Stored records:

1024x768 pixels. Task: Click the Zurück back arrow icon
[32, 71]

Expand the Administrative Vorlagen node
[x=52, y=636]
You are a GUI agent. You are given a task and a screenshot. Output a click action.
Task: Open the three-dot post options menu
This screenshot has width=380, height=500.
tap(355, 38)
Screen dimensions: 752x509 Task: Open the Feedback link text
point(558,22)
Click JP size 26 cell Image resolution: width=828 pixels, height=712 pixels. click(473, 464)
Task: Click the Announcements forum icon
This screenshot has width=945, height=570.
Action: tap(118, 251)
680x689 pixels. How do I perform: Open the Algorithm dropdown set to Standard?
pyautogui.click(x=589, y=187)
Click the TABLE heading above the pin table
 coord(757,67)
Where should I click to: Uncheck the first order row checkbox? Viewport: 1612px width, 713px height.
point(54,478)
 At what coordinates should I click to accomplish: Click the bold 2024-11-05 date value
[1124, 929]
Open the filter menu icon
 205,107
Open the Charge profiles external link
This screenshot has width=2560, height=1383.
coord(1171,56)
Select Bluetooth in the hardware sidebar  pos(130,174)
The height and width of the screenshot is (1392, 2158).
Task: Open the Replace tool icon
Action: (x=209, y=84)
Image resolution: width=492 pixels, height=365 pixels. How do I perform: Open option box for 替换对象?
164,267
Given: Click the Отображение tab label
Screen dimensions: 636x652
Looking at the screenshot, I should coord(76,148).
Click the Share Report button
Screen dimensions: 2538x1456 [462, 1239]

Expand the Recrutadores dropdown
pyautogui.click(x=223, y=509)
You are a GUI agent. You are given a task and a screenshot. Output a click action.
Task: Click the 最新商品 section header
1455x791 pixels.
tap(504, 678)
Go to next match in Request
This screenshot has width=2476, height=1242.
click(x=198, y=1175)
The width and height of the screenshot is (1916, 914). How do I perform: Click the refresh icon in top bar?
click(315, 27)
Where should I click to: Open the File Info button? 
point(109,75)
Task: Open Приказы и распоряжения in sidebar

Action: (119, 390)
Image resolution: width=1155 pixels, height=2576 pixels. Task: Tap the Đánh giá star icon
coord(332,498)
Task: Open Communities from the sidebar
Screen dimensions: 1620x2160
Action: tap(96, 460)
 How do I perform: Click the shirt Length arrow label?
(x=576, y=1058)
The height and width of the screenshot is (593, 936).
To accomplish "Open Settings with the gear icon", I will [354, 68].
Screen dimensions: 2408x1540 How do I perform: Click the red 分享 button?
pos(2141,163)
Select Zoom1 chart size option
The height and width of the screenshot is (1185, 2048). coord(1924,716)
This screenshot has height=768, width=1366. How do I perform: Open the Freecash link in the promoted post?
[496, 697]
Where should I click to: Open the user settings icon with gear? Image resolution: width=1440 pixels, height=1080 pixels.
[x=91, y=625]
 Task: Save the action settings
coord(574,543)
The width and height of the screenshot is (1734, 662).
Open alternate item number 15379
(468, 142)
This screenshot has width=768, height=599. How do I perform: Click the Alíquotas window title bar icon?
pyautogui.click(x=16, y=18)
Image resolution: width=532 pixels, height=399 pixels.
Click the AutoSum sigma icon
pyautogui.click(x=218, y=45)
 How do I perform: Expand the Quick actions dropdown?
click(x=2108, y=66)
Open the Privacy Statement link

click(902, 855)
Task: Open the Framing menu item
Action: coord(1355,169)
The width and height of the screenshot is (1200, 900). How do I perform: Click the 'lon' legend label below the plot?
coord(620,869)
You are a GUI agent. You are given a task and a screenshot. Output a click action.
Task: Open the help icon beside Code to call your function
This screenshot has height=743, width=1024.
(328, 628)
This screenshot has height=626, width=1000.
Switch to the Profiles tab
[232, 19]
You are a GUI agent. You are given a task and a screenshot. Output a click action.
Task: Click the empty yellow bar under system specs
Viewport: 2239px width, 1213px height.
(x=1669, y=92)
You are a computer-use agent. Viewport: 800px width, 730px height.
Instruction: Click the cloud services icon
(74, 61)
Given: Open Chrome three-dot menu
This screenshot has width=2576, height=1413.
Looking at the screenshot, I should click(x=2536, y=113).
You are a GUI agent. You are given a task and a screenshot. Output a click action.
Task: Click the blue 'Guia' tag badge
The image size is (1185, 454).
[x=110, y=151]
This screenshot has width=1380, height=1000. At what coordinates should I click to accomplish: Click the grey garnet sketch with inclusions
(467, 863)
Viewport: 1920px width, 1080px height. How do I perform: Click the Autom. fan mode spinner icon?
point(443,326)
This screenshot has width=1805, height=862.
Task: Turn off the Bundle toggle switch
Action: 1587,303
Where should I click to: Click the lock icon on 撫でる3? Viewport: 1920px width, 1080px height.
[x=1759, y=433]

Problem requirements:
Write out all of the stored records again, substituting "UI assistant" for every occurrence of "GUI agent" and leaving everything else the same.

Correct result:
1024x768 pixels. Task: Click the Zurück back arrow icon
[32, 71]

Expand the Administrative Vorlagen node
[x=52, y=636]
You are a UI assistant. You are given a task and a screenshot. Output a click action.
Task: Open the three-dot post options menu
This screenshot has width=380, height=500.
tap(355, 38)
Screen dimensions: 752x509 Task: Open the Feedback link text
point(558,22)
Click JP size 26 cell Image resolution: width=828 pixels, height=712 pixels. click(473, 464)
Task: Click the Announcements forum icon
This screenshot has width=945, height=570.
Action: tap(118, 251)
680x689 pixels. How do I perform: Open the Algorithm dropdown set to Standard?
pyautogui.click(x=589, y=187)
Click the TABLE heading above the pin table
 coord(757,67)
Where should I click to: Uncheck the first order row checkbox? Viewport: 1612px width, 713px height.
point(54,478)
 At what coordinates should I click to accomplish: Click the bold 2024-11-05 date value
[1124, 929]
Open the filter menu icon
 205,107
Open the Charge profiles external link
This screenshot has width=2560, height=1383.
coord(1171,56)
Select Bluetooth in the hardware sidebar  pos(130,174)
The height and width of the screenshot is (1392, 2158).
Task: Open the Replace tool icon
Action: (x=209, y=84)
Image resolution: width=492 pixels, height=365 pixels. How do I perform: Open option box for 替换对象?
164,267
Given: Click the Отображение tab label
Screen dimensions: 636x652
Looking at the screenshot, I should coord(76,148).
Click the Share Report button
Screen dimensions: 2538x1456 [462, 1239]

Expand the Recrutadores dropdown
pyautogui.click(x=223, y=509)
You are a UI assistant. You are given a task and a screenshot. Output a click action.
Task: Click the 最新商品 section header
1455x791 pixels.
tap(504, 678)
Go to next match in Request
This screenshot has width=2476, height=1242.
click(x=198, y=1175)
The width and height of the screenshot is (1916, 914). How do I perform: Click the refresh icon in top bar?
click(315, 27)
Where should I click to: Open the File Info button? 
point(109,75)
Task: Open Приказы и распоряжения in sidebar

Action: (119, 390)
Image resolution: width=1155 pixels, height=2576 pixels. Task: Tap the Đánh giá star icon
coord(332,498)
Task: Open Communities from the sidebar
Screen dimensions: 1620x2160
Action: tap(96, 460)
 How do I perform: Click the shirt Length arrow label?
(x=576, y=1058)
The height and width of the screenshot is (593, 936).
To accomplish "Open Settings with the gear icon", I will [354, 68].
Screen dimensions: 2408x1540 How do I perform: Click the red 分享 button?
pos(2141,163)
Select Zoom1 chart size option
The height and width of the screenshot is (1185, 2048). coord(1924,716)
This screenshot has height=768, width=1366. How do I perform: Open the Freecash link in the promoted post?
[496, 697]
Where should I click to: Open the user settings icon with gear? Image resolution: width=1440 pixels, height=1080 pixels.
[x=91, y=625]
 Task: Save the action settings
coord(574,543)
The width and height of the screenshot is (1734, 662).
Open alternate item number 15379
(468, 142)
This screenshot has width=768, height=599. How do I perform: Click the Alíquotas window title bar icon?
pyautogui.click(x=16, y=18)
Image resolution: width=532 pixels, height=399 pixels.
Click the AutoSum sigma icon
pyautogui.click(x=218, y=45)
 How do I perform: Expand the Quick actions dropdown?
click(x=2108, y=66)
Open the Privacy Statement link

click(902, 855)
Task: Open the Framing menu item
Action: coord(1355,169)
The width and height of the screenshot is (1200, 900). How do I perform: Click the 'lon' legend label below the plot?
coord(620,869)
You are a UI assistant. You are given a task and a screenshot. Output a click action.
Task: Open the help icon beside Code to call your function
This screenshot has height=743, width=1024.
(328, 628)
This screenshot has height=626, width=1000.
Switch to the Profiles tab
[232, 19]
You are a UI assistant. You are given a task and a screenshot. Output a click action.
Task: Click the empty yellow bar under system specs
Viewport: 2239px width, 1213px height.
(x=1669, y=92)
You are a computer-use agent. Viewport: 800px width, 730px height.
Instruction: Click the cloud services icon
(74, 61)
Given: Open Chrome three-dot menu
This screenshot has width=2576, height=1413.
Looking at the screenshot, I should click(x=2536, y=113).
You are a UI assistant. You are given a task and a screenshot. Output a click action.
Task: Click the blue 'Guia' tag badge
The image size is (1185, 454).
[x=110, y=151]
This screenshot has width=1380, height=1000. At what coordinates should I click to accomplish: Click the grey garnet sketch with inclusions
(467, 863)
Viewport: 1920px width, 1080px height. How do I perform: Click the Autom. fan mode spinner icon?
point(443,326)
This screenshot has width=1805, height=862.
Task: Turn off the Bundle toggle switch
Action: 1587,303
Where should I click to: Click the lock icon on 撫でる3? Viewport: 1920px width, 1080px height.
[x=1759, y=433]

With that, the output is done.